**TASK OBJECTIVE:** As you reproduce every line below, keep it exactly as written and leave out the images.
::::
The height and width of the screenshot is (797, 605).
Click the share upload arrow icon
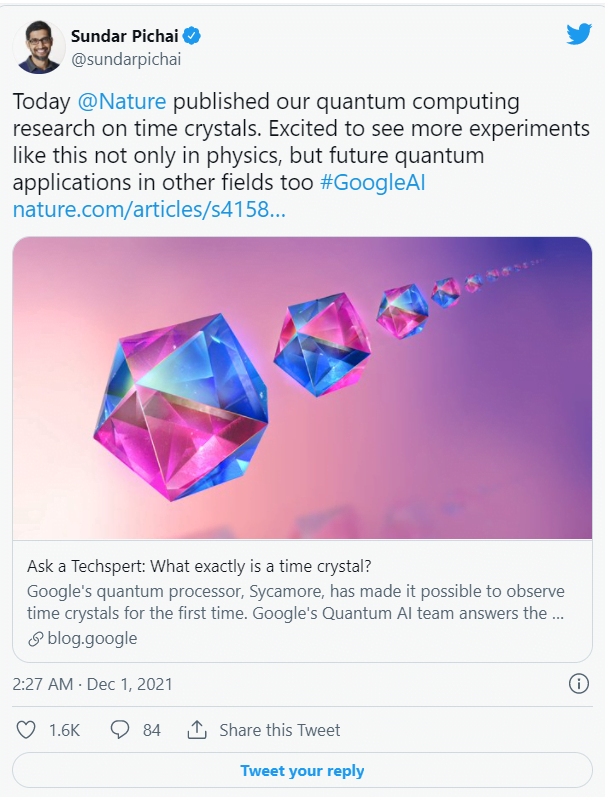tap(197, 729)
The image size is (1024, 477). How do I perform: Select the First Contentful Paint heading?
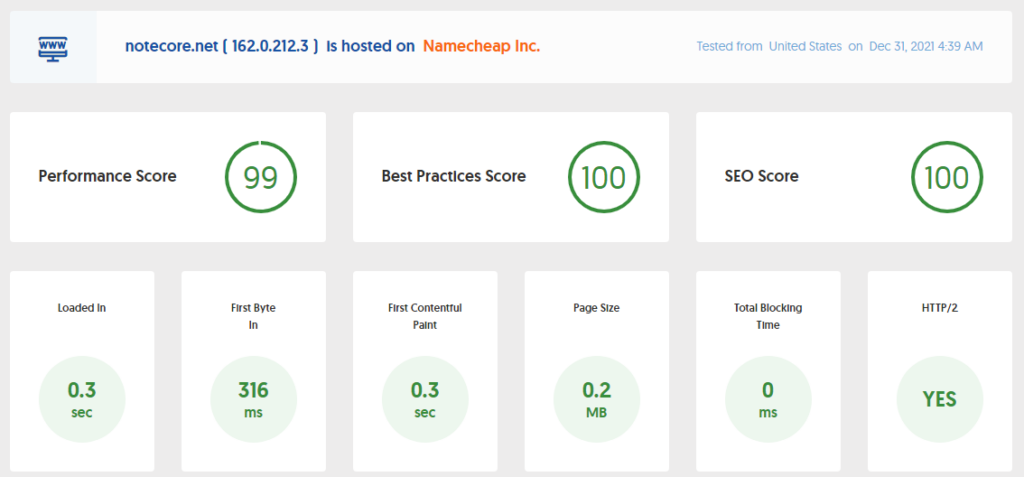(425, 316)
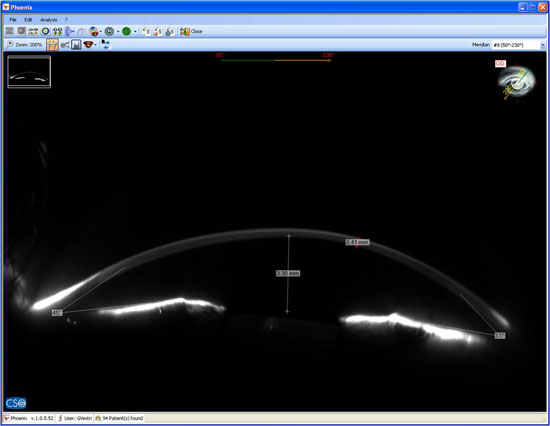
Task: Click the Close toolbar button
Action: coord(191,32)
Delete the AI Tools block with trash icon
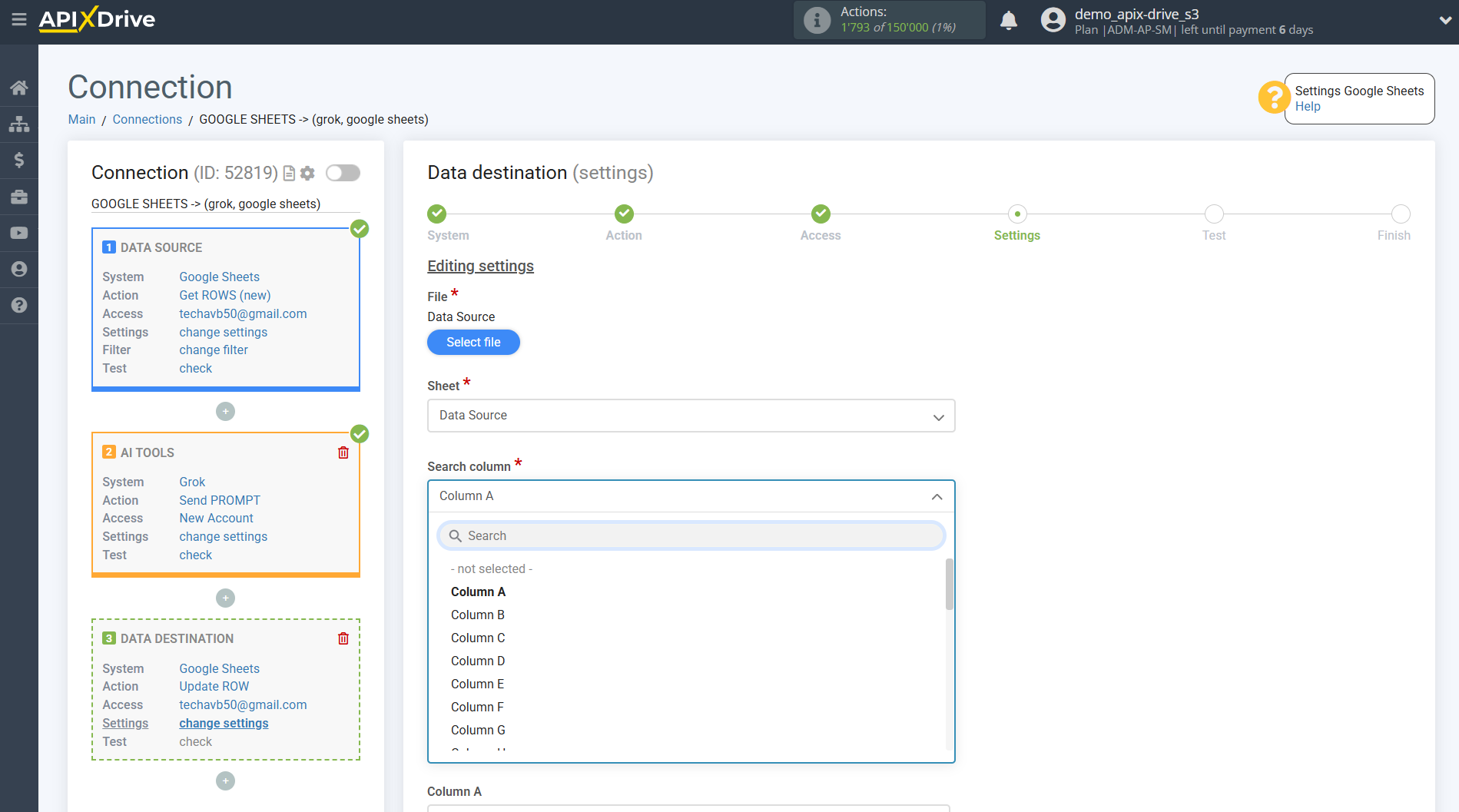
::::
**ANSWER:**
The height and width of the screenshot is (797, 605).
Click the share upload arrow icon
tap(197, 729)
The image size is (1024, 477). How do I perform: Select the First Contentful Paint heading?
(425, 316)
Task: Click the Close toolbar button
Action: coord(191,32)
Delete the AI Tools block with trash icon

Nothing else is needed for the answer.